There is a way you can avoid losing half of your stuff, through unseen aid. Which has a 30% chance of happening when you respawn at an alter, which acts as a checkpoint in this game. There is another catch though, the more you die and resurect, the more that percentage can go down, first to 15% then it just gets lower and lower. This is know as dragon rot, and the more you resurect, the more it spreads throughout the world. The resurection feature also adds interesting new ways to achieve your goal. When you die you get a chance to stand back up and keep fighting. But you must have enough resurective power, which is obtained by killing anything. This mechanic is so good, and it makes the game stand out in a really interesting way. Resurection also plays a big part in the story, so it really feels at home, and planned out. In other words, a welcome addition.
This games story design deserves to be seen as well. It does not shove it in your face, but if you are not paying attention, you can miss it. The story is not the best ever, don't get me wrong. But in a world where story seems to come second to most games, this one is solid. The world also deserves good praise, while it doesn't connect to itself as well as games like DarkSouls. The world is also beautiful to look at and really nails the dark, isolated feel that they were going for. The world is beautiful, but also sad and lonely. The world design is solid and it always supports the grappiling hook feature they have put in, making it so there are a few ways to traverse the world, and you can even use it to smite a few enemies. While I would liked to have seen the grappiling hook used more for combat, it is still a neat feature.

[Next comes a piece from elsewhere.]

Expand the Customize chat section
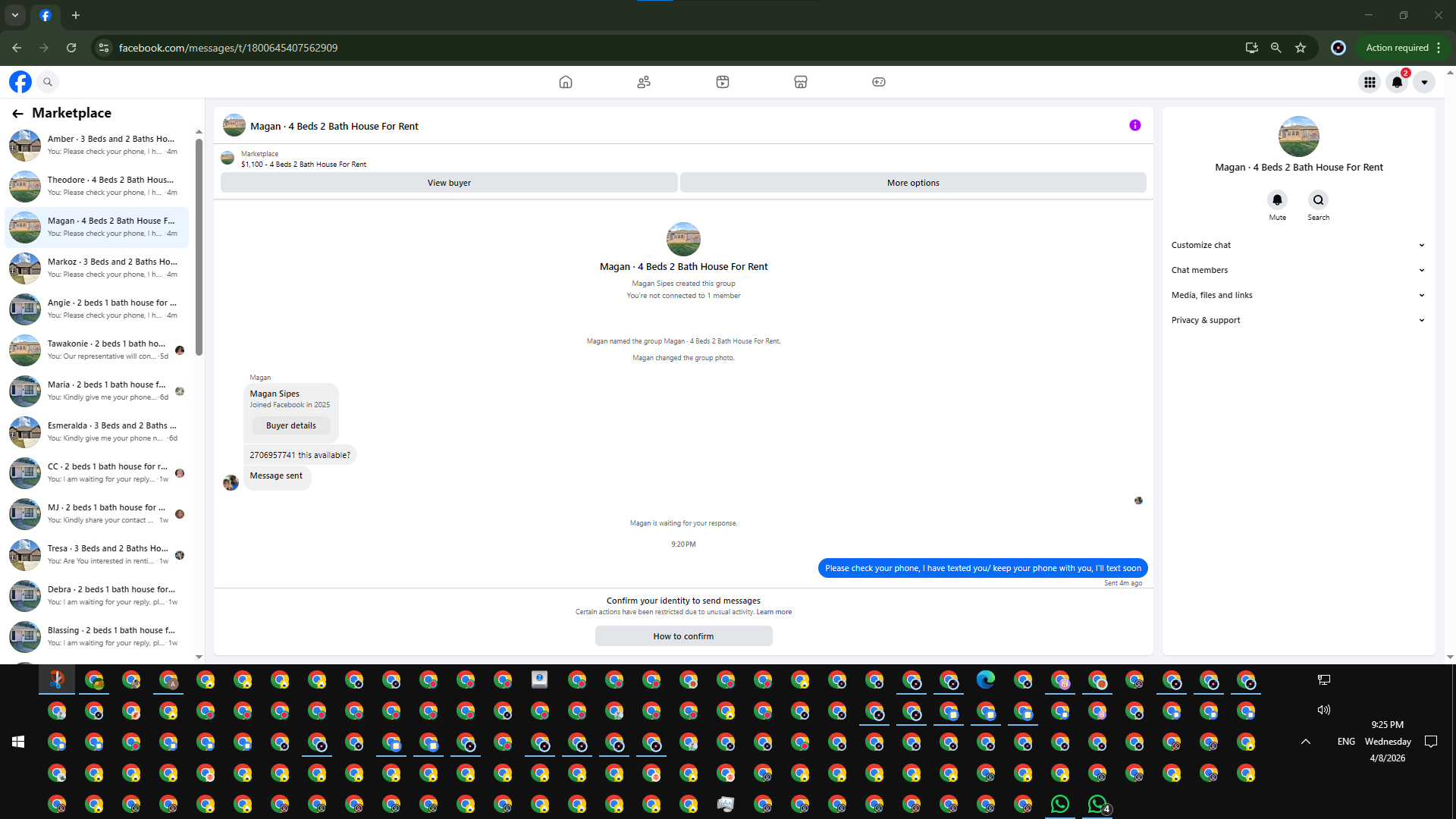Image resolution: width=1456 pixels, height=819 pixels. pyautogui.click(x=1297, y=245)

The game does use some mini bosses twice and it is kinda disapointing, when they could have come up with a few more crazy creatures to improve their roster. The game could have also used a few more bosses, making the game a bit longer. But depending on certain choices you make in the game, you can face enemies and bosses some players will miss. The boss combat is pretty good in the game though and some of the fights have such epic, cinematic feelings that really put a smile on your face as you face off against a deadly foe. The only real problem with some of the bosses is how common having two phases is, it almost feels like you should expect at least two phases to every boss fight, and that can hurt the suprise when the creature you just desroyed gets back up and keeps on going.
Overall, this game is worth playing. If you are really scared of big bad Sekiro, I would wait for a sale, but it is a good one, and it will take up a lot of time to get good at, but remember it is never impossible and anybody in the world could beat it if they really wanted to.